*What needs to be done*. Reproduce every one of the following records word for word.

*Given data*.
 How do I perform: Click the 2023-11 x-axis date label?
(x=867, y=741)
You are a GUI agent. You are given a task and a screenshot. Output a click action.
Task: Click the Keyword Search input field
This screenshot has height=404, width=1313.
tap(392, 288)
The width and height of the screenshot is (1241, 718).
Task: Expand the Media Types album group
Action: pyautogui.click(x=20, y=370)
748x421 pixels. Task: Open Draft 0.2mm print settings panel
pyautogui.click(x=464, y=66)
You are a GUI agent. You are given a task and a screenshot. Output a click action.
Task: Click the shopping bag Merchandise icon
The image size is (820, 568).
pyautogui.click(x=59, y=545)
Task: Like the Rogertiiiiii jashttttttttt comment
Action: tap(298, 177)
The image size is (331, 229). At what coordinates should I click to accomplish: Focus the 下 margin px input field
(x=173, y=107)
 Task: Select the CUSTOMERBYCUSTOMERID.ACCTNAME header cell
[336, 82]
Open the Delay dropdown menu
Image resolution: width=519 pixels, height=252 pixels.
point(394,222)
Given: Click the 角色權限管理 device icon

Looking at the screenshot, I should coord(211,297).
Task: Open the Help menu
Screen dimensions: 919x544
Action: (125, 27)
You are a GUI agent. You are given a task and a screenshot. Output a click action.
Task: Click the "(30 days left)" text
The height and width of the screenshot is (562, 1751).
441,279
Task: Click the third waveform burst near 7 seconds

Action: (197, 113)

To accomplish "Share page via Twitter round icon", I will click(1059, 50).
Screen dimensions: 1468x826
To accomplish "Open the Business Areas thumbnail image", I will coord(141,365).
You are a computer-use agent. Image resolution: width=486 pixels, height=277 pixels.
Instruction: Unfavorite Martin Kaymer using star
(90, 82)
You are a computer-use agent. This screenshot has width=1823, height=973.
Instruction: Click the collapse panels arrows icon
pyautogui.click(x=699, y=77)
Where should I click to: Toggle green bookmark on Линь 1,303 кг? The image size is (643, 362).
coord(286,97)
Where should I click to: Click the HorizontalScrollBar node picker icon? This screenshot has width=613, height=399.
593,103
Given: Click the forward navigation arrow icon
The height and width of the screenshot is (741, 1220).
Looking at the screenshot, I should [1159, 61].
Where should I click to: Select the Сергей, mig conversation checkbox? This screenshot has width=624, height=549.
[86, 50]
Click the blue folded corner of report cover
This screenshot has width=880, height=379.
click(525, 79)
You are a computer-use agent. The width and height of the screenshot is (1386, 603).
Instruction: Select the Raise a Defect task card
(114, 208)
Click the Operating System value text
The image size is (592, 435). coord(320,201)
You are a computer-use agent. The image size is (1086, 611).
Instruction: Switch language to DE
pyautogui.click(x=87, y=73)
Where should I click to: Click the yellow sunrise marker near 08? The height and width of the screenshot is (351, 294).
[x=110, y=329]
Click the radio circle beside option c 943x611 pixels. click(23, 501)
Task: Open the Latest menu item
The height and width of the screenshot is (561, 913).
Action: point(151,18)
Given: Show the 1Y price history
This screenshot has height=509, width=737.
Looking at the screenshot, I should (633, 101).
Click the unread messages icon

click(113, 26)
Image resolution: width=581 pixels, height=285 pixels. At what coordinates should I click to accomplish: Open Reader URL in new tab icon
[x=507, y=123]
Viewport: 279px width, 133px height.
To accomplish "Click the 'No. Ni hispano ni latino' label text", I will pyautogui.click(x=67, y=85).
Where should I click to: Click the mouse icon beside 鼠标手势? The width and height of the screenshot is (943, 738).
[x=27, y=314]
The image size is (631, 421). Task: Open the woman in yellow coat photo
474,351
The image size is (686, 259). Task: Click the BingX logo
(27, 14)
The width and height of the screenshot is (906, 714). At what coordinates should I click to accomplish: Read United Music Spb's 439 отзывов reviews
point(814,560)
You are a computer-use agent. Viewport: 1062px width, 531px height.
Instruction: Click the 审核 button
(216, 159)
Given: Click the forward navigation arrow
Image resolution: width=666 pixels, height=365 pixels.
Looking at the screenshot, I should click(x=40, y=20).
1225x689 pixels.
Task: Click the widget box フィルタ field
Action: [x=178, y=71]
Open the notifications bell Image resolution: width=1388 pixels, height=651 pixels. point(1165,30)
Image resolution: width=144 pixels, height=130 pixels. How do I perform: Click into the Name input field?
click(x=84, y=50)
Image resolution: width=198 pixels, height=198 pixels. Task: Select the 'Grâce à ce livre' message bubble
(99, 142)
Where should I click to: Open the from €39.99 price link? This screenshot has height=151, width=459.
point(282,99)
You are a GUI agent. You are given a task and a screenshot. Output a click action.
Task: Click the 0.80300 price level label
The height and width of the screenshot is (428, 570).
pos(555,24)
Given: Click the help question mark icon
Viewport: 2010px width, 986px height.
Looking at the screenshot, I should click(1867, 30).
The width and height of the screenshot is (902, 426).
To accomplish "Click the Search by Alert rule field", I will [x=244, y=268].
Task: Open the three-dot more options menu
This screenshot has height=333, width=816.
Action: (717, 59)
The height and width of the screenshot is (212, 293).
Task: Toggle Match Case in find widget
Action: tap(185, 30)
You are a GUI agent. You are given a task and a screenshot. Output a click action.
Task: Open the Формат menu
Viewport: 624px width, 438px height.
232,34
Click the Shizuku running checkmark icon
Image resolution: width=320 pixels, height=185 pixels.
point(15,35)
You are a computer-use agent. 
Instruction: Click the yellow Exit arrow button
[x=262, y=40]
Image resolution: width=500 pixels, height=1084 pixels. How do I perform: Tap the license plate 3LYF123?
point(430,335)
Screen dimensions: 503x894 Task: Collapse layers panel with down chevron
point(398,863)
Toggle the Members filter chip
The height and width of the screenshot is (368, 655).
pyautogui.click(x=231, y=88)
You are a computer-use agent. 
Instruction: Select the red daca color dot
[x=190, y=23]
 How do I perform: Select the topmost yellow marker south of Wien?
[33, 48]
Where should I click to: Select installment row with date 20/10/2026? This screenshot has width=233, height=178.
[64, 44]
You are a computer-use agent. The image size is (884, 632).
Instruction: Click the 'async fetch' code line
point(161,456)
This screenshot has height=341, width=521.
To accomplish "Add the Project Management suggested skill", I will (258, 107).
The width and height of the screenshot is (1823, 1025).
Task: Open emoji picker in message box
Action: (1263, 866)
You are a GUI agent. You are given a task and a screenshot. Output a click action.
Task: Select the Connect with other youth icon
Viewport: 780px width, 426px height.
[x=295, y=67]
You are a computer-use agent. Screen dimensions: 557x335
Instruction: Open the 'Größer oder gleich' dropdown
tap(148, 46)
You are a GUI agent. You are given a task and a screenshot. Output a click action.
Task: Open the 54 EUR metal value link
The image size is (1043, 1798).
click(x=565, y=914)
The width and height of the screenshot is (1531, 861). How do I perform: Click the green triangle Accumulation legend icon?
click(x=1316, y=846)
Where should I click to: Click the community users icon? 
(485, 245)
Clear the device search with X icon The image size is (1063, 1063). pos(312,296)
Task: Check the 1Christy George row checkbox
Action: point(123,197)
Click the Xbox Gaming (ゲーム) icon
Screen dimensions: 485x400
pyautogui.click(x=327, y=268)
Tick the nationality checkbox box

*Task response*.
 How do I perform: Click the 2023-11 x-axis date label?
(x=867, y=741)
You are a GUI agent. You are given a task and a screenshot. Output a click action.
Task: Click the Keyword Search input field
This screenshot has height=404, width=1313.
tap(392, 288)
The width and height of the screenshot is (1241, 718).
Task: Expand the Media Types album group
Action: pyautogui.click(x=20, y=370)
748x421 pixels. Task: Open Draft 0.2mm print settings panel
pyautogui.click(x=464, y=66)
You are a GUI agent. You are given a task and a screenshot. Output a click action.
Task: Click the shopping bag Merchandise icon
The image size is (820, 568).
pyautogui.click(x=59, y=545)
Task: Like the Rogertiiiiii jashttttttttt comment
Action: tap(298, 177)
The image size is (331, 229). At what coordinates should I click to accomplish: Focus the 下 margin px input field
(x=173, y=107)
 Task: Select the CUSTOMERBYCUSTOMERID.ACCTNAME header cell
[336, 82]
Open the Delay dropdown menu
Image resolution: width=519 pixels, height=252 pixels.
point(394,222)
Given: Click the 角色權限管理 device icon

Looking at the screenshot, I should coord(211,297).
Task: Open the Help menu
Screen dimensions: 919x544
Action: (125, 27)
You are a GUI agent. You are given a task and a screenshot. Output a click action.
Task: Click the "(30 days left)" text
The height and width of the screenshot is (562, 1751).
441,279
Task: Click the third waveform burst near 7 seconds

Action: (197, 113)

To accomplish "Share page via Twitter round icon", I will click(1059, 50).
Screen dimensions: 1468x826
To accomplish "Open the Business Areas thumbnail image", I will coord(141,365).
You are a computer-use agent. Image resolution: width=486 pixels, height=277 pixels.
Instruction: Unfavorite Martin Kaymer using star
(90, 82)
You are a computer-use agent. This screenshot has width=1823, height=973.
Instruction: Click the collapse panels arrows icon
pyautogui.click(x=699, y=77)
Where should I click to: Toggle green bookmark on Линь 1,303 кг? The image size is (643, 362).
coord(286,97)
Where should I click to: Click the HorizontalScrollBar node picker icon? This screenshot has width=613, height=399.
593,103
Given: Click the forward navigation arrow icon
The height and width of the screenshot is (741, 1220).
Looking at the screenshot, I should [1159, 61].
Where should I click to: Select the Сергей, mig conversation checkbox? This screenshot has width=624, height=549.
[86, 50]
Click the blue folded corner of report cover
This screenshot has width=880, height=379.
click(525, 79)
You are a computer-use agent. The width and height of the screenshot is (1386, 603).
Instruction: Select the Raise a Defect task card
(114, 208)
Click the Operating System value text
The image size is (592, 435). coord(320,201)
You are a computer-use agent. The image size is (1086, 611).
Instruction: Switch language to DE
pyautogui.click(x=87, y=73)
Where should I click to: Click the yellow sunrise marker near 08? The height and width of the screenshot is (351, 294).
[x=110, y=329]
Click the radio circle beside option c 943x611 pixels. click(23, 501)
Task: Open the Latest menu item
The height and width of the screenshot is (561, 913).
Action: point(151,18)
Given: Show the 1Y price history
This screenshot has height=509, width=737.
Looking at the screenshot, I should (633, 101).
Click the unread messages icon

click(113, 26)
Image resolution: width=581 pixels, height=285 pixels. At what coordinates should I click to accomplish: Open Reader URL in new tab icon
[x=507, y=123]
Viewport: 279px width, 133px height.
To accomplish "Click the 'No. Ni hispano ni latino' label text", I will pyautogui.click(x=67, y=85).
Where should I click to: Click the mouse icon beside 鼠标手势? The width and height of the screenshot is (943, 738).
[x=27, y=314]
The image size is (631, 421). Task: Open the woman in yellow coat photo
474,351
The image size is (686, 259). Task: Click the BingX logo
(27, 14)
The width and height of the screenshot is (906, 714). At what coordinates should I click to accomplish: Read United Music Spb's 439 отзывов reviews
point(814,560)
You are a computer-use agent. Viewport: 1062px width, 531px height.
Instruction: Click the 审核 button
(216, 159)
Given: Click the forward navigation arrow
Image resolution: width=666 pixels, height=365 pixels.
Looking at the screenshot, I should click(x=40, y=20).
1225x689 pixels.
Task: Click the widget box フィルタ field
Action: [x=178, y=71]
Open the notifications bell Image resolution: width=1388 pixels, height=651 pixels. point(1165,30)
Image resolution: width=144 pixels, height=130 pixels. How do I perform: Click into the Name input field?
click(x=84, y=50)
Image resolution: width=198 pixels, height=198 pixels. Task: Select the 'Grâce à ce livre' message bubble
(99, 142)
Where should I click to: Open the from €39.99 price link? This screenshot has height=151, width=459.
point(282,99)
You are a GUI agent. You are given a task and a screenshot. Output a click action.
Task: Click the 0.80300 price level label
The height and width of the screenshot is (428, 570).
pos(555,24)
Given: Click the help question mark icon
Viewport: 2010px width, 986px height.
Looking at the screenshot, I should click(1867, 30).
The width and height of the screenshot is (902, 426).
To accomplish "Click the Search by Alert rule field", I will [x=244, y=268].
Task: Open the three-dot more options menu
This screenshot has height=333, width=816.
Action: (717, 59)
The height and width of the screenshot is (212, 293).
Task: Toggle Match Case in find widget
Action: tap(185, 30)
You are a GUI agent. You are given a task and a screenshot. Output a click action.
Task: Open the Формат menu
Viewport: 624px width, 438px height.
232,34
Click the Shizuku running checkmark icon
Image resolution: width=320 pixels, height=185 pixels.
point(15,35)
You are a computer-use agent. 
Instruction: Click the yellow Exit arrow button
[x=262, y=40]
Image resolution: width=500 pixels, height=1084 pixels. How do I perform: Tap the license plate 3LYF123?
point(430,335)
Screen dimensions: 503x894 Task: Collapse layers panel with down chevron
point(398,863)
Toggle the Members filter chip
The height and width of the screenshot is (368, 655).
pyautogui.click(x=231, y=88)
You are a computer-use agent. 
Instruction: Select the red daca color dot
[x=190, y=23]
 How do I perform: Select the topmost yellow marker south of Wien?
[33, 48]
Where should I click to: Select installment row with date 20/10/2026? This screenshot has width=233, height=178.
[64, 44]
You are a computer-use agent. The image size is (884, 632).
Instruction: Click the 'async fetch' code line
point(161,456)
This screenshot has height=341, width=521.
To accomplish "Add the Project Management suggested skill", I will (258, 107).
The width and height of the screenshot is (1823, 1025).
Task: Open emoji picker in message box
Action: (1263, 866)
You are a GUI agent. You are given a task and a screenshot. Output a click action.
Task: Select the Connect with other youth icon
Viewport: 780px width, 426px height.
[x=295, y=67]
You are a computer-use agent. Screen dimensions: 557x335
Instruction: Open the 'Größer oder gleich' dropdown
tap(148, 46)
You are a GUI agent. You are given a task and a screenshot. Output a click action.
Task: Open the 54 EUR metal value link
The image size is (1043, 1798).
click(x=565, y=914)
The width and height of the screenshot is (1531, 861). How do I perform: Click the green triangle Accumulation legend icon?
click(x=1316, y=846)
Where should I click to: Click the community users icon? 
(485, 245)
Clear the device search with X icon The image size is (1063, 1063). pos(312,296)
Task: Check the 1Christy George row checkbox
Action: point(123,197)
Click the Xbox Gaming (ゲーム) icon
Screen dimensions: 485x400
pyautogui.click(x=327, y=268)
Tick the nationality checkbox box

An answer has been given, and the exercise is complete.